May 9, 2011 Meghan Vincent

Women Executives in Corporate America, Female Leadership

A recent article in the Wall Street Journal titled “Coaching Urged for Women: Inadequate Career Development Holds Back Female Executives, McKinsey Says”, addressed a significant yet often overlooked dilemma in today’s corporate world: how do corporations cultivate and sustain gender diversity among managers and eliminate barriers for female advancement in the workforce?

In order to exemplify a reputable and respectable manager, one must execute basic leadership functions.

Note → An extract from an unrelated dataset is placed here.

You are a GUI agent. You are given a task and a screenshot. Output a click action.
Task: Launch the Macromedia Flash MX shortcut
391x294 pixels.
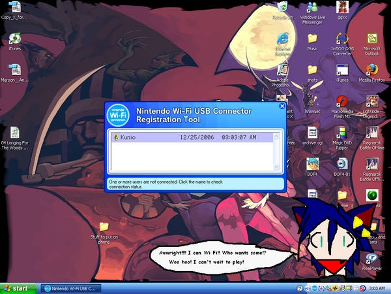[x=342, y=102]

The three C’s – command, control, and coordinate – have become standard management oriented skills, and are often executed by the male-dominant corporate world.  How can women advance in the workforce if the three core managerial skills are man-made, developed by men decades ago?  These standards are ingrained in our minds; we assume that the CEO of a Fortune 500 company is authoritative and direct, and typically a male figure.  We presume that women do not have the time or energy to act as senior-level managers because of their role as mothers and caretakers.  The women who do, in fact, rise to the top and assume senior management positions often execute more behavioral/supportive leadership skills; we often describe these leaders as those who motivate, inspire, and articulate a vision.  Women who have taken on more senior and managerial roles often work in women-oriented careers such as health and education, rather than business and technology.